# Activity
All lines of the entries with "pixel" in them must be listed.

# Records supplied
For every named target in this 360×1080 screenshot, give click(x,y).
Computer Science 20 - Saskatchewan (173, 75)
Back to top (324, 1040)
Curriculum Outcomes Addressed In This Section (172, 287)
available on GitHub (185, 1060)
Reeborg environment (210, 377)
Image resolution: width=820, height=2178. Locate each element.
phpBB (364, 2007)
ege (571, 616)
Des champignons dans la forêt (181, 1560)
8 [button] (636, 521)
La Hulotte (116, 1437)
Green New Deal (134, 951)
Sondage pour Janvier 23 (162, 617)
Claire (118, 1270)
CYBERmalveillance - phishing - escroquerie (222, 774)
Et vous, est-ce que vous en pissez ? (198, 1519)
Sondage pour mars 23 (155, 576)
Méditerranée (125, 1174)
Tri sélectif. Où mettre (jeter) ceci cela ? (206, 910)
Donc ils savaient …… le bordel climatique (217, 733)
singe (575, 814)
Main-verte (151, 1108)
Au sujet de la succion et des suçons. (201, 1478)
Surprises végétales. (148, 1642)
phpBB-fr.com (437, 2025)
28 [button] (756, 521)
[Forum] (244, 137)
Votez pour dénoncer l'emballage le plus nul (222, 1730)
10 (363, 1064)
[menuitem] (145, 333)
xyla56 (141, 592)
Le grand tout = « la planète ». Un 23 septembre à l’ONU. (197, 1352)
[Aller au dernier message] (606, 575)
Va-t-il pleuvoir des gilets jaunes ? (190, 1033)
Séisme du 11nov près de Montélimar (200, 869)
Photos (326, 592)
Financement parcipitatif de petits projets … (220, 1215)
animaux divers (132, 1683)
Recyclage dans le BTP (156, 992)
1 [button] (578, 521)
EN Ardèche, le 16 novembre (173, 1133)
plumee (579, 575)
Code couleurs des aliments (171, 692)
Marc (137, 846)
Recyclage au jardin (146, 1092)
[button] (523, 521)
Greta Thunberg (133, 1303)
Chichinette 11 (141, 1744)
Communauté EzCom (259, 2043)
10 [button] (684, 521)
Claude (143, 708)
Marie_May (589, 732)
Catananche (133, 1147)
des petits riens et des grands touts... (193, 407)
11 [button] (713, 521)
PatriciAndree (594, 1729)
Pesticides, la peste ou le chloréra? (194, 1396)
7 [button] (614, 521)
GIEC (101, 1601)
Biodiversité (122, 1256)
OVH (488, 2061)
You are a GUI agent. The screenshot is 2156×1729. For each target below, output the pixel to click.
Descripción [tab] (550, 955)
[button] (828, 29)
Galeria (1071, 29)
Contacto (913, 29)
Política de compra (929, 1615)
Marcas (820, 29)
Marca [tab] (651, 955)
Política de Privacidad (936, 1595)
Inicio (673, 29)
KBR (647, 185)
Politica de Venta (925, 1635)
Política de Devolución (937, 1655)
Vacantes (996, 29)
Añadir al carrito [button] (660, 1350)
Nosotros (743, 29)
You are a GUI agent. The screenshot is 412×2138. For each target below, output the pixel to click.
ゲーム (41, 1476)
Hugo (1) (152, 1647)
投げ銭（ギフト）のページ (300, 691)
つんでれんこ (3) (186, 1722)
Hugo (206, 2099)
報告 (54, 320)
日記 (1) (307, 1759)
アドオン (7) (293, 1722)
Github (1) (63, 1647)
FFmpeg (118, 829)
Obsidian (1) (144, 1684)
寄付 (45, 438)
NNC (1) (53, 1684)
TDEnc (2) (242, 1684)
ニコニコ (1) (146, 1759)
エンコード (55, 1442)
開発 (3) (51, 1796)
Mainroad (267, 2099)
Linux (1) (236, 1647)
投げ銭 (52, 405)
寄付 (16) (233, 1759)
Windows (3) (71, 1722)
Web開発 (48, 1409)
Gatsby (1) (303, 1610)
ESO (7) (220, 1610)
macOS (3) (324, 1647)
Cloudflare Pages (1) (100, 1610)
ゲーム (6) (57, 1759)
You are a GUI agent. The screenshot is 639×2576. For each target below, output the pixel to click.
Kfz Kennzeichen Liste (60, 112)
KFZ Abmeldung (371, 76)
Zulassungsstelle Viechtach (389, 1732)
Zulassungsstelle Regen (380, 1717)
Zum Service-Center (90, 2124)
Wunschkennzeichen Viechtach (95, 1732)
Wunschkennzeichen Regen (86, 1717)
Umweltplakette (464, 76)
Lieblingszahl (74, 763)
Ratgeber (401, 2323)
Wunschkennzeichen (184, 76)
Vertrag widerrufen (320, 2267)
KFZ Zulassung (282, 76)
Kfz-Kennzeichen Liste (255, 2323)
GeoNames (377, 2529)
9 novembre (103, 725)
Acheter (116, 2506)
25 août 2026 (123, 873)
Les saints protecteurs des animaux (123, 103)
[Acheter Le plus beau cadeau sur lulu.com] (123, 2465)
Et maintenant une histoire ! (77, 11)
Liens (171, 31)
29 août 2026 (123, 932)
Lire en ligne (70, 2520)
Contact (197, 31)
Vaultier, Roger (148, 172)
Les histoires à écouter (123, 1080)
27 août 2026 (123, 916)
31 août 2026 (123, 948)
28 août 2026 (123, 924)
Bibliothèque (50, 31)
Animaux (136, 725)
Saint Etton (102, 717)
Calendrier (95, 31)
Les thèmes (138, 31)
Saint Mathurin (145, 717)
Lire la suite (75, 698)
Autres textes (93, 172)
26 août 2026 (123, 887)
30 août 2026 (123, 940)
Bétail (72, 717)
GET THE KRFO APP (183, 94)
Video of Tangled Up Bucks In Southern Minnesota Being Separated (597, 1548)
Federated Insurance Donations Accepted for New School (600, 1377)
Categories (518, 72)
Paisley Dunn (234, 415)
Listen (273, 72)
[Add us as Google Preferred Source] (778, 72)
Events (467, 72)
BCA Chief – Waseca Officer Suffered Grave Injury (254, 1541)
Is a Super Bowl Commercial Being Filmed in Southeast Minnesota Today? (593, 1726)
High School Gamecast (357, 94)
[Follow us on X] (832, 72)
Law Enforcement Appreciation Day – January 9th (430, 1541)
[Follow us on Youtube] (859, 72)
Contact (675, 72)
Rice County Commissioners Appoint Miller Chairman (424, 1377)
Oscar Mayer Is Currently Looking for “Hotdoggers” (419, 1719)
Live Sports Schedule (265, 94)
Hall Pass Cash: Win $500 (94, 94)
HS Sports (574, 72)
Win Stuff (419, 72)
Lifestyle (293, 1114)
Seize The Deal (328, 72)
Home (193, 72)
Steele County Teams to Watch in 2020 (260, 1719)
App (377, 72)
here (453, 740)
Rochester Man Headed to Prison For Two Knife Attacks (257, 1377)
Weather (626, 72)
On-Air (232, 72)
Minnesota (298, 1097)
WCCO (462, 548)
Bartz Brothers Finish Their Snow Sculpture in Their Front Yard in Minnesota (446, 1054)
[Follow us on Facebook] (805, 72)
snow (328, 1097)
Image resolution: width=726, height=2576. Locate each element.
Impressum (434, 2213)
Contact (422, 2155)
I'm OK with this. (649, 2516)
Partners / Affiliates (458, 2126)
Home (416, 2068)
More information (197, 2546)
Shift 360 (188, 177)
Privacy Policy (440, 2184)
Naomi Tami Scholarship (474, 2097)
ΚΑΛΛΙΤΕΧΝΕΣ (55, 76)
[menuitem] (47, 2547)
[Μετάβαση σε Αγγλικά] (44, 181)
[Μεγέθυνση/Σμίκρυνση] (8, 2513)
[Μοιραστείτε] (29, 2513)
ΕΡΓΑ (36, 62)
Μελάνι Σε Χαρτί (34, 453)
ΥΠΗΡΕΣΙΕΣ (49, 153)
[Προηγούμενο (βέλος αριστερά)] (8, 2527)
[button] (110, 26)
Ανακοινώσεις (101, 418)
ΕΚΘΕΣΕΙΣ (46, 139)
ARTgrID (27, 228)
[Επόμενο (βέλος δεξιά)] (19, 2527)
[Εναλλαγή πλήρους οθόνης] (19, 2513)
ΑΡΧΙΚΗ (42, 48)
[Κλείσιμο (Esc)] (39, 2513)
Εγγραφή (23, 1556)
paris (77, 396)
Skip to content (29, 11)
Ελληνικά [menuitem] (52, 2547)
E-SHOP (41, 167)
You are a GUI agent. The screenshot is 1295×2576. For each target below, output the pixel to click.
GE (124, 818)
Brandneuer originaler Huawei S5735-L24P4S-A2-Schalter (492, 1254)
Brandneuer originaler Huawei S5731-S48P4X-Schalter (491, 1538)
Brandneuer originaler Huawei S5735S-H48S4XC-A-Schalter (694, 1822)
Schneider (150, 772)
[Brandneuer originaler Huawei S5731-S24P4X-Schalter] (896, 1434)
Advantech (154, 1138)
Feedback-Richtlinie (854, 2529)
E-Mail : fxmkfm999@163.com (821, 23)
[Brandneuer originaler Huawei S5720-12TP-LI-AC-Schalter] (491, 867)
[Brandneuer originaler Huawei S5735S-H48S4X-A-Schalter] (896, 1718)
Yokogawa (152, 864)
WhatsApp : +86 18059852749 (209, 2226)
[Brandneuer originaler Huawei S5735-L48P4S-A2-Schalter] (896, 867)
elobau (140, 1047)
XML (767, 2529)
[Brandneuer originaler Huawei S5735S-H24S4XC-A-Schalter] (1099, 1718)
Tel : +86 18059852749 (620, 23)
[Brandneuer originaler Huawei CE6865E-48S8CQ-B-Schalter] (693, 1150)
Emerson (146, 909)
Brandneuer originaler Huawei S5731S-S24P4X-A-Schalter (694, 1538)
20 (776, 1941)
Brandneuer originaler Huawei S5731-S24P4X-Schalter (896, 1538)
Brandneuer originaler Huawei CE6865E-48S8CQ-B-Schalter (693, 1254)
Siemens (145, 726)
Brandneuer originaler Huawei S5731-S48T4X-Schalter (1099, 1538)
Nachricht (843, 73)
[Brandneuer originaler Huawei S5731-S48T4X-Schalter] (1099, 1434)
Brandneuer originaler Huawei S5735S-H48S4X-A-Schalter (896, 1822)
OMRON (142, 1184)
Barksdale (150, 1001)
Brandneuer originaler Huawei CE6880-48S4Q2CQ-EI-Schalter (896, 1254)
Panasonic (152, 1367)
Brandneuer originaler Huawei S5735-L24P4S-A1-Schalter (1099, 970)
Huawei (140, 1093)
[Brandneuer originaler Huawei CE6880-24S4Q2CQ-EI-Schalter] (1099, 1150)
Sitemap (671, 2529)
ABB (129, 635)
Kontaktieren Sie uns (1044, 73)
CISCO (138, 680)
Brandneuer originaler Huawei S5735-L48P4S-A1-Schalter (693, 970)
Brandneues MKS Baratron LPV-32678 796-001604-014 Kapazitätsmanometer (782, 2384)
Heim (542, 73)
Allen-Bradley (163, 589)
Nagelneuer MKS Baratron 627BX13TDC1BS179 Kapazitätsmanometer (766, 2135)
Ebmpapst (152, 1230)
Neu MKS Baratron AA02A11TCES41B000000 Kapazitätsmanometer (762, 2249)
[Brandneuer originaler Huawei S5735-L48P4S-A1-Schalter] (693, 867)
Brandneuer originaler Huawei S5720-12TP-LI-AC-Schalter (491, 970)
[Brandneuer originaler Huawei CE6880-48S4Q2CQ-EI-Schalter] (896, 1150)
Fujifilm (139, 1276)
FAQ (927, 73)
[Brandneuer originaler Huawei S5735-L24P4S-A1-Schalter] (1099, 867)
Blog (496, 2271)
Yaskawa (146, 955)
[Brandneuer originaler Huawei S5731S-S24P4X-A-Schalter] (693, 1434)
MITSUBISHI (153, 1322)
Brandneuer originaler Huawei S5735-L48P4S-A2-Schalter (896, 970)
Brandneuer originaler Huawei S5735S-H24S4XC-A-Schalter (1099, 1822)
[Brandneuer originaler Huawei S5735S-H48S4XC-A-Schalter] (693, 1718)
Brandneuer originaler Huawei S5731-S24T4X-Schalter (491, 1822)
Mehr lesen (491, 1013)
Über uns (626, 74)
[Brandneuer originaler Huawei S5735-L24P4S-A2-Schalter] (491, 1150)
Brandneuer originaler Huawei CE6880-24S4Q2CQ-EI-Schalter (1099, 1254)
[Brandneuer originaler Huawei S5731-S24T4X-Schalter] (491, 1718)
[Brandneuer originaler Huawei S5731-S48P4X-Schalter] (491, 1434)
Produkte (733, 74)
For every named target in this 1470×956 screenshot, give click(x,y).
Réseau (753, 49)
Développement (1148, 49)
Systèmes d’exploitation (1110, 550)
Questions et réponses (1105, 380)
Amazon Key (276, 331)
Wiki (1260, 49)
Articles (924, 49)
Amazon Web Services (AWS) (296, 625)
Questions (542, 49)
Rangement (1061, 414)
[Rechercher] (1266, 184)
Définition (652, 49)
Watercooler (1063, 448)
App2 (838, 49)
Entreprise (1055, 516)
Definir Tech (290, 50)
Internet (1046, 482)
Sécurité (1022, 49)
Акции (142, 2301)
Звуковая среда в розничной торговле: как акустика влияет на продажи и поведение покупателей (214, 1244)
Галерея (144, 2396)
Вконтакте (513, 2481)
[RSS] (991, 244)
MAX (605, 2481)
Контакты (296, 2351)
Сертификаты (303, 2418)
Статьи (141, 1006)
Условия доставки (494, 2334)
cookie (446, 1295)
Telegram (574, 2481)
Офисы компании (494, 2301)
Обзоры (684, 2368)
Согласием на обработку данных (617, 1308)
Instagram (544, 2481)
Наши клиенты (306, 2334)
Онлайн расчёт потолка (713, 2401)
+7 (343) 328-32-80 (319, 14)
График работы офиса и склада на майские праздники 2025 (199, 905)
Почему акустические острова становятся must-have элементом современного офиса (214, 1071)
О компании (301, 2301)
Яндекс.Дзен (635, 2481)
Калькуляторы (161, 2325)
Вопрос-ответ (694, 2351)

# Answer to the exercise
You are a GUI agent. The screenshot is 2156×1729. For each target below, output the pixel to click.
You are a GUI agent. The screenshot is 412×2138. For each target below, output the pixel to click.
You are a GUI agent. The screenshot is 639×2576. For each target below, output the pixel to click.
You are a GUI agent. The screenshot is 1295×2576. For each target below, output the pixel to click.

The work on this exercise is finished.